Here are some records; copy every line that holds the word "Toggle".

=== Provided entries ===

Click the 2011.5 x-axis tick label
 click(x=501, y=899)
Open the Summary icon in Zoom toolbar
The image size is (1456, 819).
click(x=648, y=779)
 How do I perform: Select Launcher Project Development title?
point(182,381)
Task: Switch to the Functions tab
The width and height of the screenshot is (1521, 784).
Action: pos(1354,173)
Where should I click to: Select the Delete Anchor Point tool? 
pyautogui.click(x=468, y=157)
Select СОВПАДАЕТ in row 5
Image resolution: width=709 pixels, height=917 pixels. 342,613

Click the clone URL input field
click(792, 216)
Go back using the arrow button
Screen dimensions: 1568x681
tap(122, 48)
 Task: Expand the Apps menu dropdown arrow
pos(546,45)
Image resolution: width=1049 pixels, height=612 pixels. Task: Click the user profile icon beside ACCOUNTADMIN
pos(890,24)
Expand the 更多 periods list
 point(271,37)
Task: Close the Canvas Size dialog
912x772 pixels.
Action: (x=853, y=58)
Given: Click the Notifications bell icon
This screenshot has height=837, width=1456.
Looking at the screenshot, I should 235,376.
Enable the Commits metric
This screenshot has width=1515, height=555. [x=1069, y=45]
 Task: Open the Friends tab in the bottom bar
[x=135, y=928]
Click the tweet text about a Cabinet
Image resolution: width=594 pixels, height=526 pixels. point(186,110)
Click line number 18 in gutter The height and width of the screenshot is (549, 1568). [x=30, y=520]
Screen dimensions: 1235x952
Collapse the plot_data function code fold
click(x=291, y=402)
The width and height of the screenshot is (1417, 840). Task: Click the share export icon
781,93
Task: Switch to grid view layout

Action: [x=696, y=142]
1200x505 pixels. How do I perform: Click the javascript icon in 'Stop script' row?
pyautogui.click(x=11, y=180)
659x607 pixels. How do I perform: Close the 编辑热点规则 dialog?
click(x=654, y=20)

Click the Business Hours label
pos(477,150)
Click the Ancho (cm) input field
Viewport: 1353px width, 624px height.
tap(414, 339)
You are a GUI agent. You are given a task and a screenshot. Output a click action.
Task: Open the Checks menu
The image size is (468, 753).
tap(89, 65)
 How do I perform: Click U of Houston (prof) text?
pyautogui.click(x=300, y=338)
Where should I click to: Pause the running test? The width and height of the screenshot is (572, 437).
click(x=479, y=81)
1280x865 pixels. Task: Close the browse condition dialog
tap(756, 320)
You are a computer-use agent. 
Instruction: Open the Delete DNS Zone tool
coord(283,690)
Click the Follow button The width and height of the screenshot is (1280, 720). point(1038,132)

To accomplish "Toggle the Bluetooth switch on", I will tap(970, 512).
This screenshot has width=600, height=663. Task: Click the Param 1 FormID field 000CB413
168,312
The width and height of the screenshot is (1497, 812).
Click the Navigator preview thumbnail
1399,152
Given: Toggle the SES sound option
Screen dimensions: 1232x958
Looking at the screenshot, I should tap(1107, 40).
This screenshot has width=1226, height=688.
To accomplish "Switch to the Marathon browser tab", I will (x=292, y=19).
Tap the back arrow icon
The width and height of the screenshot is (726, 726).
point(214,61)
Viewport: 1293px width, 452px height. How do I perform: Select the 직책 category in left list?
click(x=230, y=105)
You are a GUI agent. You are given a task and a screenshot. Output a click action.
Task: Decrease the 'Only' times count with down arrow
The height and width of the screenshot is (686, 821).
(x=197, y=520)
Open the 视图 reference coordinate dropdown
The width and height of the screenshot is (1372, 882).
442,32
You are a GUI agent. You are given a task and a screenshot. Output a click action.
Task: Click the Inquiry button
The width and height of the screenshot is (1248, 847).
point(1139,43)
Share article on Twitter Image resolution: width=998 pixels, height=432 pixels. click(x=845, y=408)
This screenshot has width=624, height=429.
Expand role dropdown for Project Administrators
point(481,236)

===

> [Written answer]
To accomplish "Toggle the Bluetooth switch on", I will tap(970, 512).
Given: Toggle the SES sound option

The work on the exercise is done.